Understanding polynomial functions is fundamental in algebra. They are used to represent a wide range of real-world situations. When dealing with polynomials, expect to see different operations like addition, subtraction, multiplication, and division applied to the terms within the polynomial.
Important points about polynomial functions include:

• They have a finite number of terms.
• Each term consists of a coefficient and a variable raised to an exponent.
• The exponents in polynomial functions are non-negative integers.

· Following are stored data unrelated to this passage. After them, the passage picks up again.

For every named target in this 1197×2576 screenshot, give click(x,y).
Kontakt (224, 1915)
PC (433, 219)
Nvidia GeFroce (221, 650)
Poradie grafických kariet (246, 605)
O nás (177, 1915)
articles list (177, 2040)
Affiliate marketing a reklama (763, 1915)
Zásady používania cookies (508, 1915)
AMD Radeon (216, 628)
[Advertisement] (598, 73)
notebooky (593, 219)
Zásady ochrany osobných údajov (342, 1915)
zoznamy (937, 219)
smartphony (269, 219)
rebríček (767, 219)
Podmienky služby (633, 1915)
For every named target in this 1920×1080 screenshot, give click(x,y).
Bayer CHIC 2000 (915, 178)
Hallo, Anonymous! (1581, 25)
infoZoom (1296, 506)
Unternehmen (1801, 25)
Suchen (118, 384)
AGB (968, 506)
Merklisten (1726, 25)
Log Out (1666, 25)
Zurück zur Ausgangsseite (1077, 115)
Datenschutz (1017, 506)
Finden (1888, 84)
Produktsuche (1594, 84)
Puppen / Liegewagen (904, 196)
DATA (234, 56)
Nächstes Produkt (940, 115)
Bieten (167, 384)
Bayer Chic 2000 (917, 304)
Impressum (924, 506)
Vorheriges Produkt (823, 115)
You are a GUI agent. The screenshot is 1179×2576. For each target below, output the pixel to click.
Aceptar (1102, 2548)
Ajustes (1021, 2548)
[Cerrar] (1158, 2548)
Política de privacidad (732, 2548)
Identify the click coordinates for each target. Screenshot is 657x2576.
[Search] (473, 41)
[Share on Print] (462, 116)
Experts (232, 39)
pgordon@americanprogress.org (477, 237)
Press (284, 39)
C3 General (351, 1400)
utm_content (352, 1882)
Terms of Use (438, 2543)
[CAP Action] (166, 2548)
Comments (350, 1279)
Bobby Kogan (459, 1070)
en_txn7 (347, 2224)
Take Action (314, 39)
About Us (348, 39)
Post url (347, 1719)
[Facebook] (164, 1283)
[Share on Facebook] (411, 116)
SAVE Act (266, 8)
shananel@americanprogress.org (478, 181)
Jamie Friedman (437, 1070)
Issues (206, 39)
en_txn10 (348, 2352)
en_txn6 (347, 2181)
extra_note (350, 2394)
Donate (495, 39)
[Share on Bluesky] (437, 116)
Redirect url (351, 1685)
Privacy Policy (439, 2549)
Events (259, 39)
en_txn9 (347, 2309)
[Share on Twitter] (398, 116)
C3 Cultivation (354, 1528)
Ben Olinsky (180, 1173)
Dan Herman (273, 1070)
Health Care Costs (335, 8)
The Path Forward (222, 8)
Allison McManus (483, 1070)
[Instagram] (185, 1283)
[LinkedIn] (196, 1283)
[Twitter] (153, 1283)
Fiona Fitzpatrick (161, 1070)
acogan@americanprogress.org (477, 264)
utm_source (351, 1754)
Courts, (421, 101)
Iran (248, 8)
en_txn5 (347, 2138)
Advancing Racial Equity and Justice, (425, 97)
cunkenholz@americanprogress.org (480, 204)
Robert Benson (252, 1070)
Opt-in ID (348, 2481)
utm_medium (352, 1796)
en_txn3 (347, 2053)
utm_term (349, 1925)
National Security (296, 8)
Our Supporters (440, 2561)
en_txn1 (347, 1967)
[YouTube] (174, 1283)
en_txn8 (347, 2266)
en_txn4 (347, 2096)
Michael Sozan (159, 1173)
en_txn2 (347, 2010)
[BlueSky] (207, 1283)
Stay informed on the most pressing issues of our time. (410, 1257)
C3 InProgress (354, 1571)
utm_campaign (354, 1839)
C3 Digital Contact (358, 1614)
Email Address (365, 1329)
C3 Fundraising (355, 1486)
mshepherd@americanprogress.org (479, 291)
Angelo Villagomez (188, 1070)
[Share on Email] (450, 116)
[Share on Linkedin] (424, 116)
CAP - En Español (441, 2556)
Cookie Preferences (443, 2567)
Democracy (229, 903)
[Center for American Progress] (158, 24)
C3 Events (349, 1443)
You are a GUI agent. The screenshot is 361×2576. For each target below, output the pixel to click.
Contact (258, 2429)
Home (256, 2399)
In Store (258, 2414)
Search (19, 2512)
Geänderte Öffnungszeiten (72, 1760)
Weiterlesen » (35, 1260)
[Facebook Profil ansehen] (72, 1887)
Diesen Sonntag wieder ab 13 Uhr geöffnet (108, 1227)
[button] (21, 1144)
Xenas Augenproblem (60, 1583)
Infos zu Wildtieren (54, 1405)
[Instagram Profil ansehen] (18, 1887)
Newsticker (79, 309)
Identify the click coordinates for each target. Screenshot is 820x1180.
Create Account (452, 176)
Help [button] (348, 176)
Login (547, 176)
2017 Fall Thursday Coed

The substitution method is a technique used to evaluate functions by replacing the variable with a specific value or expression. In the given exercise, you are asked to find \(f(a)\), \(f(a-3)\), and \(f(a+h)\) by substituting different expressions for the variable \(x\).
Applying the substitution method is straightforward. Follow these steps:

• Identify the expression or value to substitute for the variable.
• Replace the occurrence of the variable in the function with the given expression or value.
• Simplify the resulting expression if needed.

For example, to find \(f(a-3)\), substitute \(a-3\) for \(x\) in \(f(x) = x^2 - 7x\), and then simplify the expression. This method is a powerful tool in algebra to explore how a function behaves with different inputs.
Using the substitution method often requires careful algebraic manipulation, such as expanding and simplifying expressions to express the function in a clearer form.

Algebraic expressions are combinations of numbers, variables, and arithmetic operations. They form the backbone of algebra and are essential for understanding mathematical functions, such as polynomial functions. In our exercise, expressions like \(a^2 - 7a\), \(a^2 - 13a + 30\), and \(a^2 - 7a + 2ah + h^2 - 7h\) are all examples of algebraic expressions.
Understanding algebraic expressions involves recognizing:

• Variables, which are symbols that represent unknown values.
• Coefficients, which are numbers multiplied by the variables.
• Constants, which are fixed values without variables.
• The use of arithmetic operations like addition, subtraction, multiplication, and division.

One crucial aspect of working with algebraic expressions is the simplification process. Simplifying involves combining like terms, which are terms with the same variables raised to the same power. For example, when simplifying \(f(a-3)\), you'll combine terms with the variable \(a\) to achieve the simplest form \(a^2 - 13a + 30\).
Algebraic expressions are versatile and appear in various mathematical contexts, providing a framework for problem-solving and logical reasoning.